→ **Task prompt**
Restate word for word the line containing "Image resolution: width=1041" and all remaining lines of the entries below.

→ **The records**
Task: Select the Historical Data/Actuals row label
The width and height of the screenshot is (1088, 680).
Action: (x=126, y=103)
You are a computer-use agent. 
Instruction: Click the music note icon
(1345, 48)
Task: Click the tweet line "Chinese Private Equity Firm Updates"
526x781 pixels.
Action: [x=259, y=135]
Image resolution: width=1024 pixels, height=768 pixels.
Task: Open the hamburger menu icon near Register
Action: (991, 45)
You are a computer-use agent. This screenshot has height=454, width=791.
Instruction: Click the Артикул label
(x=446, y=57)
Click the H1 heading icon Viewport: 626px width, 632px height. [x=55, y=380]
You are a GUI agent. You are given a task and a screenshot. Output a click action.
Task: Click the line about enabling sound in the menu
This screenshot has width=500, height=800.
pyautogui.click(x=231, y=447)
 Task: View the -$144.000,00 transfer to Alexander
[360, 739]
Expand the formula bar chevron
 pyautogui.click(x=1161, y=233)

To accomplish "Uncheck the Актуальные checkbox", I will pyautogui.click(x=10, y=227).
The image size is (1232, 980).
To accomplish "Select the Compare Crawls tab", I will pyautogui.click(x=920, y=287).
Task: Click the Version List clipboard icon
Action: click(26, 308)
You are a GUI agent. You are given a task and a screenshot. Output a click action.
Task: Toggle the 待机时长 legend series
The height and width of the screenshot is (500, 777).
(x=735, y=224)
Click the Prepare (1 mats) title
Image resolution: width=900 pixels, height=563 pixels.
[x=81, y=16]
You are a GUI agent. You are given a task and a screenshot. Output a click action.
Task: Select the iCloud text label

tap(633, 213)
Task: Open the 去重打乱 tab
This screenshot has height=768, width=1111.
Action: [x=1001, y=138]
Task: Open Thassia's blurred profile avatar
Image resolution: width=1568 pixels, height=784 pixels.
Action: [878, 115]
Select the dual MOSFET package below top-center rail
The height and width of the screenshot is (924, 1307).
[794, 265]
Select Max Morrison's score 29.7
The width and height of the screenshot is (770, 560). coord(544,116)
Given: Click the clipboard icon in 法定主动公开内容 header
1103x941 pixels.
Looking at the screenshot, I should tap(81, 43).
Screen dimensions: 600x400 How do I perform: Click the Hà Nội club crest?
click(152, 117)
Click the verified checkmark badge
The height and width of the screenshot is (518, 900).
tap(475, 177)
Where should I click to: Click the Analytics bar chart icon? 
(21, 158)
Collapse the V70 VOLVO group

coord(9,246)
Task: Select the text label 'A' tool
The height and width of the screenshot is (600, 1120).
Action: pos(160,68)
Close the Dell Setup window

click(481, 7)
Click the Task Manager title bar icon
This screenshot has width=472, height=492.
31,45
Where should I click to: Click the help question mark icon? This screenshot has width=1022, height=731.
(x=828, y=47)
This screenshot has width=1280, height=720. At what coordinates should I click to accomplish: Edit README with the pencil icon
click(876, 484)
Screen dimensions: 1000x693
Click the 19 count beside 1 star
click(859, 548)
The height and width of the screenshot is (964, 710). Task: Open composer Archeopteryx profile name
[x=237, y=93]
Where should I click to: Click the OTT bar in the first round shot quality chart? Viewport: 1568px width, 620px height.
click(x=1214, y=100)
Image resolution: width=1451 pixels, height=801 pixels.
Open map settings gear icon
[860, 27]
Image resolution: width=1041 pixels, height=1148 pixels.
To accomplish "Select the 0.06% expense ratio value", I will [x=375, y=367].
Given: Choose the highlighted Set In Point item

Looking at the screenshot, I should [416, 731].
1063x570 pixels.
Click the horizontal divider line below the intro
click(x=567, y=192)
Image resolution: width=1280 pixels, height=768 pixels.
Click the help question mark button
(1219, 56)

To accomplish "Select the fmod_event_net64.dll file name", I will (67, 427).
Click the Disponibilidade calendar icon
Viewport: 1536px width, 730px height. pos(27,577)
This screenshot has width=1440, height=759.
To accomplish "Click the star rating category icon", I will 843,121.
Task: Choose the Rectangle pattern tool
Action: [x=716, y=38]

→ **Answer section**
Image resolution: width=1041 pixels, height=1148 pixels.
To accomplish "Select the 0.06% expense ratio value", I will [x=375, y=367].
Given: Choose the highlighted Set In Point item

Looking at the screenshot, I should [416, 731].
1063x570 pixels.
Click the horizontal divider line below the intro
click(x=567, y=192)
Image resolution: width=1280 pixels, height=768 pixels.
Click the help question mark button
(1219, 56)

To accomplish "Select the fmod_event_net64.dll file name", I will (67, 427).
Click the Disponibilidade calendar icon
Viewport: 1536px width, 730px height. pos(27,577)
This screenshot has width=1440, height=759.
To accomplish "Click the star rating category icon", I will 843,121.
Task: Choose the Rectangle pattern tool
Action: [x=716, y=38]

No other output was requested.